- TASK ITEM
Produce a word-for-word copy of the data below.

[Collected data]
- Opening Delimiter -
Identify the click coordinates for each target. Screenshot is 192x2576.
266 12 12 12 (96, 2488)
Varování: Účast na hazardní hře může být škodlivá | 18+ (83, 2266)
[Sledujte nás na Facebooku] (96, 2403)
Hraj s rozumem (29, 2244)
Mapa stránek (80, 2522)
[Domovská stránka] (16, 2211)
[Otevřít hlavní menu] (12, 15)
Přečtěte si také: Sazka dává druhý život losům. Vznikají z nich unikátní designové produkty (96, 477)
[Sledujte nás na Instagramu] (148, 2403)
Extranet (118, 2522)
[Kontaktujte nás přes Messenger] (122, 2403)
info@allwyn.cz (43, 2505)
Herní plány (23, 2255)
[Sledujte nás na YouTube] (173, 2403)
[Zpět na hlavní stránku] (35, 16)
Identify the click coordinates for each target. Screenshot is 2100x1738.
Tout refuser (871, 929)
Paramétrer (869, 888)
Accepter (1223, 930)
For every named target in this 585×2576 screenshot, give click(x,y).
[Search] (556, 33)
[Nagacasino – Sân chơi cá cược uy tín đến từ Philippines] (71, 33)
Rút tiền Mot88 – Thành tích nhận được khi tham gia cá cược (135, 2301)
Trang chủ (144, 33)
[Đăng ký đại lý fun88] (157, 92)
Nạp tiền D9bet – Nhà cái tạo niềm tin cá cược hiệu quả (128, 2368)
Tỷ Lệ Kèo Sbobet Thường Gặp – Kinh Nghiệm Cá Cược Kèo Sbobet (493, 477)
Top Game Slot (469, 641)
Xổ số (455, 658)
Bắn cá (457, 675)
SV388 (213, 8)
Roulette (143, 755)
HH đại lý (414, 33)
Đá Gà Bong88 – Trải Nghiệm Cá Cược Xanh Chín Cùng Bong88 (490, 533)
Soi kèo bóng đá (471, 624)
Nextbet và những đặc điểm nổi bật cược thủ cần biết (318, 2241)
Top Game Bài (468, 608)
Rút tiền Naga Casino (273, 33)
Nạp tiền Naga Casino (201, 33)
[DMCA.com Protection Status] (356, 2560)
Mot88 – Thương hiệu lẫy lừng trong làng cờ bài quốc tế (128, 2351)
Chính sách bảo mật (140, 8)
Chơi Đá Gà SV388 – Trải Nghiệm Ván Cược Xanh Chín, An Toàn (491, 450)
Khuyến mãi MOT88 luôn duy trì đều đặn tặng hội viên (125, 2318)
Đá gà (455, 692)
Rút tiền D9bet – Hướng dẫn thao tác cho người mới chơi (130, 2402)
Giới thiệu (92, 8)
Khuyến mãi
- Closing Delimiter -
- WRITTEN RESPONSE
Identify the click coordinates for each target. Screenshot is 192x2576.
266 12 12 12 (96, 2488)
Varování: Účast na hazardní hře může být škodlivá | 18+ (83, 2266)
[Sledujte nás na Facebooku] (96, 2403)
Hraj s rozumem (29, 2244)
Mapa stránek (80, 2522)
[Domovská stránka] (16, 2211)
[Otevřít hlavní menu] (12, 15)
Přečtěte si také: Sazka dává druhý život losům. Vznikají z nich unikátní designové produkty (96, 477)
[Sledujte nás na Instagramu] (148, 2403)
Extranet (118, 2522)
[Kontaktujte nás přes Messenger] (122, 2403)
info@allwyn.cz (43, 2505)
Herní plány (23, 2255)
[Sledujte nás na YouTube] (173, 2403)
[Zpět na hlavní stránku] (35, 16)
Identify the click coordinates for each target. Screenshot is 2100x1738.
Tout refuser (871, 929)
Paramétrer (869, 888)
Accepter (1223, 930)
For every named target in this 585×2576 screenshot, give click(x,y).
[Search] (556, 33)
[Nagacasino – Sân chơi cá cược uy tín đến từ Philippines] (71, 33)
Rút tiền Mot88 – Thành tích nhận được khi tham gia cá cược (135, 2301)
Trang chủ (144, 33)
[Đăng ký đại lý fun88] (157, 92)
Nạp tiền D9bet – Nhà cái tạo niềm tin cá cược hiệu quả (128, 2368)
Tỷ Lệ Kèo Sbobet Thường Gặp – Kinh Nghiệm Cá Cược Kèo Sbobet (493, 477)
Top Game Slot (469, 641)
Xổ số (455, 658)
Bắn cá (457, 675)
SV388 (213, 8)
Roulette (143, 755)
HH đại lý (414, 33)
Đá Gà Bong88 – Trải Nghiệm Cá Cược Xanh Chín Cùng Bong88 (490, 533)
Soi kèo bóng đá (471, 624)
Nextbet và những đặc điểm nổi bật cược thủ cần biết (318, 2241)
Top Game Bài (468, 608)
Rút tiền Naga Casino (273, 33)
Nạp tiền Naga Casino (201, 33)
[DMCA.com Protection Status] (356, 2560)
Mot88 – Thương hiệu lẫy lừng trong làng cờ bài quốc tế (128, 2351)
Chính sách bảo mật (140, 8)
Chơi Đá Gà SV388 – Trải Nghiệm Ván Cược Xanh Chín, An Toàn (491, 450)
Khuyến mãi MOT88 luôn duy trì đều đặn tặng hội viên (125, 2318)
Đá gà (455, 692)
Rút tiền D9bet – Hướng dẫn thao tác cho người mới chơi (130, 2402)
Giới thiệu (92, 8)
Khuyến mãi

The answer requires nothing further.